--- Entries provided ---

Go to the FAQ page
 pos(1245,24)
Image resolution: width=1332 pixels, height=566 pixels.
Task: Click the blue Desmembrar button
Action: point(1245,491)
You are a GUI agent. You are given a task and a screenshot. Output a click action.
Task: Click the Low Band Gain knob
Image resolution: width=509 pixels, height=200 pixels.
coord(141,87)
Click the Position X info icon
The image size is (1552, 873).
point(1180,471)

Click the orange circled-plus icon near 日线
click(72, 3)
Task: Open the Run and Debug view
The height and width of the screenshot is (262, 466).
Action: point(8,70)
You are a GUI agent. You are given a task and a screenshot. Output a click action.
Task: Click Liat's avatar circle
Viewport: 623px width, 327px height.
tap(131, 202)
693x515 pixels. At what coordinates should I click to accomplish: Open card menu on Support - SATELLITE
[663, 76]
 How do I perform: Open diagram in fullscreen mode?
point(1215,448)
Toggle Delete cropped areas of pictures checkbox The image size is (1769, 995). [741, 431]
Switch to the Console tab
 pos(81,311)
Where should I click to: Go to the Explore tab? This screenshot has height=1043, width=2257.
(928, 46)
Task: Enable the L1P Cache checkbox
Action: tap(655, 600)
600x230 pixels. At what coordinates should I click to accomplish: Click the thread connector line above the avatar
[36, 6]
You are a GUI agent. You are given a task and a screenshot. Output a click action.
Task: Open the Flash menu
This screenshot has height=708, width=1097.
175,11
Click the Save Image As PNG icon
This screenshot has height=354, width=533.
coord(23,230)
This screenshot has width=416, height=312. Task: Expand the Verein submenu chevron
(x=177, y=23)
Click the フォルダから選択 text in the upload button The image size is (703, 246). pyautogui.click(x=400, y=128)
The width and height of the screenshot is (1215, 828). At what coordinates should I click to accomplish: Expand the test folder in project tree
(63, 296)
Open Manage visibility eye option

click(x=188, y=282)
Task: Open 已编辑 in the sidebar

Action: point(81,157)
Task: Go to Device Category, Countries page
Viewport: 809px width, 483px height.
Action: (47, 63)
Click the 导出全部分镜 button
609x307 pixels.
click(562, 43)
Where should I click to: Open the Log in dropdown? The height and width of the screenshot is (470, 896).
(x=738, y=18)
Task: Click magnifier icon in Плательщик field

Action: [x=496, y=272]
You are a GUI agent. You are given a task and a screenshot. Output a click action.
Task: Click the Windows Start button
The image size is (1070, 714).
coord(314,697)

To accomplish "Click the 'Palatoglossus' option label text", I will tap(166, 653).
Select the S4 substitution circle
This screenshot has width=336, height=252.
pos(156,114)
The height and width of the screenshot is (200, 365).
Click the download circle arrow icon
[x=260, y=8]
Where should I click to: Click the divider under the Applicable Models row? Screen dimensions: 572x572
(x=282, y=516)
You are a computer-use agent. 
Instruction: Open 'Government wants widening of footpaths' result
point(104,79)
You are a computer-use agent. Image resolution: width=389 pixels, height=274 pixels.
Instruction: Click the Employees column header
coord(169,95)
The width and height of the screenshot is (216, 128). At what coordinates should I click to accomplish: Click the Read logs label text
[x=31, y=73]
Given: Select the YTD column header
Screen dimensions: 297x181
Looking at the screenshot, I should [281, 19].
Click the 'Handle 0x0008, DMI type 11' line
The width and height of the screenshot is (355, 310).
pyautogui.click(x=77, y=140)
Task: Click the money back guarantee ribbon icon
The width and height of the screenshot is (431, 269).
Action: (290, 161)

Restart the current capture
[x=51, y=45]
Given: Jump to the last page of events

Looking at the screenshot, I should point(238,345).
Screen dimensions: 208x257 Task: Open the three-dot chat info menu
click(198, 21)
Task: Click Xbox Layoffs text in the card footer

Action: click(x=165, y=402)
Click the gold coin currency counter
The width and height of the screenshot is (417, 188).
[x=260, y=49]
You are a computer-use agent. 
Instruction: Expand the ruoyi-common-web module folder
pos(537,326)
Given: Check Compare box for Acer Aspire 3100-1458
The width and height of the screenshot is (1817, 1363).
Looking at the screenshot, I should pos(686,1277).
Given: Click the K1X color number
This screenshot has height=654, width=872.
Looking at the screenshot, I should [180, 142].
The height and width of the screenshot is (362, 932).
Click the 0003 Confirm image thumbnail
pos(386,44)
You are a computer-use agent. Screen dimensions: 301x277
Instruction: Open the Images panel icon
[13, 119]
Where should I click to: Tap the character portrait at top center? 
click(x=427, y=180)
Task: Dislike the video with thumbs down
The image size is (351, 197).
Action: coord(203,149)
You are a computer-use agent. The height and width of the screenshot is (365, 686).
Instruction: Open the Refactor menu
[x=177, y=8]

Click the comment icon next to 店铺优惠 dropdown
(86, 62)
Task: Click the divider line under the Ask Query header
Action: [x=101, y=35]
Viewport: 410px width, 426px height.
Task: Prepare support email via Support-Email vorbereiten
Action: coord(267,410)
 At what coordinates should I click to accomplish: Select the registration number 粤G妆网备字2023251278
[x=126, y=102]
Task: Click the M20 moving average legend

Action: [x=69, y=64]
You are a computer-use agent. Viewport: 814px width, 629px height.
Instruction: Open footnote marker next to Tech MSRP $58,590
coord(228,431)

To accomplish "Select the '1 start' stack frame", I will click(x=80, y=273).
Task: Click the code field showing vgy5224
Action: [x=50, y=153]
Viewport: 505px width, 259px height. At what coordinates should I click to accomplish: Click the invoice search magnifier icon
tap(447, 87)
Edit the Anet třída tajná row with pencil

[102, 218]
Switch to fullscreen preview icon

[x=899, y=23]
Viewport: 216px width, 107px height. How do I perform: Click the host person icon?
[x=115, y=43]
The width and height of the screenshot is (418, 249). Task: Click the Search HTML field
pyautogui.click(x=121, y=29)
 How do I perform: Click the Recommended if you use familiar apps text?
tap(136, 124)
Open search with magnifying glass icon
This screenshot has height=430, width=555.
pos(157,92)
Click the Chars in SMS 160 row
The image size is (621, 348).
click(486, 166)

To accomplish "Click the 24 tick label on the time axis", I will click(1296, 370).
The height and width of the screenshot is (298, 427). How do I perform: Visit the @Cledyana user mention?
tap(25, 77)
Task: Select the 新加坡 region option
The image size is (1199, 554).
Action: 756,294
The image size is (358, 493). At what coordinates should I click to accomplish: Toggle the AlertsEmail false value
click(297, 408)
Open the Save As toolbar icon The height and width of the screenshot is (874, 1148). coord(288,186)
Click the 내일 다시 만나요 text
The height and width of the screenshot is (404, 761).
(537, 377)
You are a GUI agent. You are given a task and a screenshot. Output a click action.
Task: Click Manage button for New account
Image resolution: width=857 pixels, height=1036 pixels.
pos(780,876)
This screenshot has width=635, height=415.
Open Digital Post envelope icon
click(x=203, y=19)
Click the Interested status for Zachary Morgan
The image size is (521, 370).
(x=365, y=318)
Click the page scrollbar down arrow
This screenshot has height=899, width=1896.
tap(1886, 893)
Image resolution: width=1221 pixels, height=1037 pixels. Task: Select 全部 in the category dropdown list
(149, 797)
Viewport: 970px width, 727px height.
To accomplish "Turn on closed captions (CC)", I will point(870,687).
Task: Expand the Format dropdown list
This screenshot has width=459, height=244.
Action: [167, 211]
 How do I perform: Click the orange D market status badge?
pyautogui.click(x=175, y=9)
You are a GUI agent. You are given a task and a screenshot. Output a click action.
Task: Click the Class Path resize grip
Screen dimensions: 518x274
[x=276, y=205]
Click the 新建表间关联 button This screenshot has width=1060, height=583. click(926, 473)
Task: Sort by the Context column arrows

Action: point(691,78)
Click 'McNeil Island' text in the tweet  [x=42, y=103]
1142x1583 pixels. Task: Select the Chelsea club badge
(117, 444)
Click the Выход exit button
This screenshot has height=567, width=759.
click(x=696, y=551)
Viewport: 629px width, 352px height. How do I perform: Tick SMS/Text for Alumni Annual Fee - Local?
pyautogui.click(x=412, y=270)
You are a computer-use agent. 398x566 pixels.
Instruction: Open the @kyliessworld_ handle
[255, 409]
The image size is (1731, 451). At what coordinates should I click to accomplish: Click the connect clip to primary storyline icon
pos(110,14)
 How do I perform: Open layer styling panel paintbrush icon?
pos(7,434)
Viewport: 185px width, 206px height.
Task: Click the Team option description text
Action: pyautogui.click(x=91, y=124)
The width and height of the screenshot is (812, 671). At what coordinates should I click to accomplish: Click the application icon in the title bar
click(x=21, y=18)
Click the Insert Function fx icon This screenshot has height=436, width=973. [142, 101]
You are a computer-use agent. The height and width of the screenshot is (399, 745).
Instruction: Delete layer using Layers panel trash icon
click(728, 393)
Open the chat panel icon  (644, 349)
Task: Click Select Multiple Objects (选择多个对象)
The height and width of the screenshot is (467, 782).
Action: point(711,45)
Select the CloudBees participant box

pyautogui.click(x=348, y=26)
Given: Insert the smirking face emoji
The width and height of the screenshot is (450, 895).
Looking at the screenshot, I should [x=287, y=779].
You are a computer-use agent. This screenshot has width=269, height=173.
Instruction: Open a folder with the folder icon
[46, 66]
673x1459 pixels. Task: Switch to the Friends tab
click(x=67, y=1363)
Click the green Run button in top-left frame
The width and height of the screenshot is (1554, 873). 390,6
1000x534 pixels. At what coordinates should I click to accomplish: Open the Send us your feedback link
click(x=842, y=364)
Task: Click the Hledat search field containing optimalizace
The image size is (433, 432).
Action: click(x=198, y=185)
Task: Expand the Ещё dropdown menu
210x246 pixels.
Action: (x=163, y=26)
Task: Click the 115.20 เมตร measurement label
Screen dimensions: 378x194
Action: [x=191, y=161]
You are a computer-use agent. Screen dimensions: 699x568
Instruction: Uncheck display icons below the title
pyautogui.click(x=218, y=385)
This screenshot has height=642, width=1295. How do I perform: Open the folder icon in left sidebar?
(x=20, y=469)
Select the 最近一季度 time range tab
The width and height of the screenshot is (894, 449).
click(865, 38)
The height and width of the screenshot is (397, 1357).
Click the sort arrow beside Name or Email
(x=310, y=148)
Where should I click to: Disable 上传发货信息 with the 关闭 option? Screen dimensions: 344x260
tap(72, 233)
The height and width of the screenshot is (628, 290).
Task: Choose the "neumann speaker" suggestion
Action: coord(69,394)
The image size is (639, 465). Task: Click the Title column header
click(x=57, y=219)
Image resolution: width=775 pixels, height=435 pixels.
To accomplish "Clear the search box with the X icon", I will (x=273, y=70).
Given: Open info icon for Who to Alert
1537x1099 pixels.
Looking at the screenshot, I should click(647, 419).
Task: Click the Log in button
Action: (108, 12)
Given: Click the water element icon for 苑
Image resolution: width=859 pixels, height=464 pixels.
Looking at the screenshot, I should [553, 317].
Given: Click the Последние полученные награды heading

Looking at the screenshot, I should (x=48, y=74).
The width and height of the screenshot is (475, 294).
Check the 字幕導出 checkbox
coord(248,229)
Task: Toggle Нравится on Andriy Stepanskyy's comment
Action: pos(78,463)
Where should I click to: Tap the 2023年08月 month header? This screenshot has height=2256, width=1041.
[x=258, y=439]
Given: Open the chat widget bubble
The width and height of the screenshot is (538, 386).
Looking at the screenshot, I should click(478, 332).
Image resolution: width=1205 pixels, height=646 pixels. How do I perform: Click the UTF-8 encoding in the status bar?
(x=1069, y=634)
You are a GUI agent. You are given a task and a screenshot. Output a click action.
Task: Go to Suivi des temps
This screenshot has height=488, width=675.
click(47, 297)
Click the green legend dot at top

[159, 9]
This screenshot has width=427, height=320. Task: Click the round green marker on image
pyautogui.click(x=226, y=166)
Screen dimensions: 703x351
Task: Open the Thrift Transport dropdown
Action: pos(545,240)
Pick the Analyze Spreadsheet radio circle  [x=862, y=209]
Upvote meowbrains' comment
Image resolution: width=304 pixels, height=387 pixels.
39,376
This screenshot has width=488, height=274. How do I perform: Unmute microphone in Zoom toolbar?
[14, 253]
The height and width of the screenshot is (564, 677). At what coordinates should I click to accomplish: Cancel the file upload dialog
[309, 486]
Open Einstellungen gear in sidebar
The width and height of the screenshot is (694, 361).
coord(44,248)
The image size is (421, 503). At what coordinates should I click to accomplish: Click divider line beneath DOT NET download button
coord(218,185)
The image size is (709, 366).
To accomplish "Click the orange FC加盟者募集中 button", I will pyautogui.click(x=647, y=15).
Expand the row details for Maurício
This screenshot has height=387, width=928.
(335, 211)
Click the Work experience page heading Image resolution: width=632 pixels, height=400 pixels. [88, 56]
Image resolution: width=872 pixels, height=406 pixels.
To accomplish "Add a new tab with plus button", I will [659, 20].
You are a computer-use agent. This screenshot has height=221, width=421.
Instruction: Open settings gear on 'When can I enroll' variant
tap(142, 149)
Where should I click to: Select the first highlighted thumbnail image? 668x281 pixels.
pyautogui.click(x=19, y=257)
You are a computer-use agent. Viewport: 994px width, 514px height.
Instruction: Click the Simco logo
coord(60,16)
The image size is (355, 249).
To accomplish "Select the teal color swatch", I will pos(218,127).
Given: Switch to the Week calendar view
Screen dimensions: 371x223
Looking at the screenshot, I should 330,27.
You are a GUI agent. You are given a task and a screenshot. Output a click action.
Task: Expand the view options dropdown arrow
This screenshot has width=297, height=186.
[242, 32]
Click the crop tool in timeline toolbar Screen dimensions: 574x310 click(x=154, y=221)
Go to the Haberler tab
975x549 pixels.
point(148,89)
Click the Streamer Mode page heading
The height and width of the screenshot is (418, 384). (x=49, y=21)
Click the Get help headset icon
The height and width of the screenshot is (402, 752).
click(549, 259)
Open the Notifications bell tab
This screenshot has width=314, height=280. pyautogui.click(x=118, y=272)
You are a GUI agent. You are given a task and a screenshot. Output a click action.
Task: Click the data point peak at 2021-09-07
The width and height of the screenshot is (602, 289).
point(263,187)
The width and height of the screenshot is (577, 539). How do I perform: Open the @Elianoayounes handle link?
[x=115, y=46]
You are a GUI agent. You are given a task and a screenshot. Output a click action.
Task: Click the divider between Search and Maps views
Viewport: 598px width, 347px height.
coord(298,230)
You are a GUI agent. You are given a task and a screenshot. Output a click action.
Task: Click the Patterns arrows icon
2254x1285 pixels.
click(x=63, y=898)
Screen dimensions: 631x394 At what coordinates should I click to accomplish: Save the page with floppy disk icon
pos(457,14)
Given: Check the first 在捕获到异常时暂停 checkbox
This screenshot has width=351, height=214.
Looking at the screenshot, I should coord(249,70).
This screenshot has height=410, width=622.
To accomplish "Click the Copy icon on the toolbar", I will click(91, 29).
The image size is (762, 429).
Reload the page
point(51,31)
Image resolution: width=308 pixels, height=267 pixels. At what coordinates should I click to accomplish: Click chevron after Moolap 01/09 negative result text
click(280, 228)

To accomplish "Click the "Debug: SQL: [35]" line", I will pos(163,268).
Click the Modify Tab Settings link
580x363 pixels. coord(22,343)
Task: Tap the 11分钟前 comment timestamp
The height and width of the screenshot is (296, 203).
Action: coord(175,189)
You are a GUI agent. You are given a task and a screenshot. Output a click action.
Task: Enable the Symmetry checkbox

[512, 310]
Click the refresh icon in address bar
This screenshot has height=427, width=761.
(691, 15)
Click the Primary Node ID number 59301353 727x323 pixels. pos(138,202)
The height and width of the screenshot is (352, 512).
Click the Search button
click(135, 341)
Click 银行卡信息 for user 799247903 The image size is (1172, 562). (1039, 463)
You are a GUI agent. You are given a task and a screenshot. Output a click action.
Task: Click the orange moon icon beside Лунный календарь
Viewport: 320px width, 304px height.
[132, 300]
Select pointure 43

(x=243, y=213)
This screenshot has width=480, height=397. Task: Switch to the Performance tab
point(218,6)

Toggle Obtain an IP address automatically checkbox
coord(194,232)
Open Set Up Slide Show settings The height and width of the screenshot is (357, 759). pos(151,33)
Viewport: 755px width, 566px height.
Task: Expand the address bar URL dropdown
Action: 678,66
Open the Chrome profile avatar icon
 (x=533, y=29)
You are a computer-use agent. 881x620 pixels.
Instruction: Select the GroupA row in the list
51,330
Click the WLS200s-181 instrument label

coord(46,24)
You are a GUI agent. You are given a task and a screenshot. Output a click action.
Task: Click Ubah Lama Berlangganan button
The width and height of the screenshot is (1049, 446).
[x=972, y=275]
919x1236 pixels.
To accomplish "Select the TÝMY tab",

---

Across the records above, show each line containing the word "color".

Answer:
Given: Click the K1X color number
To accomplish "Select the teal color swatch", I will pos(218,127).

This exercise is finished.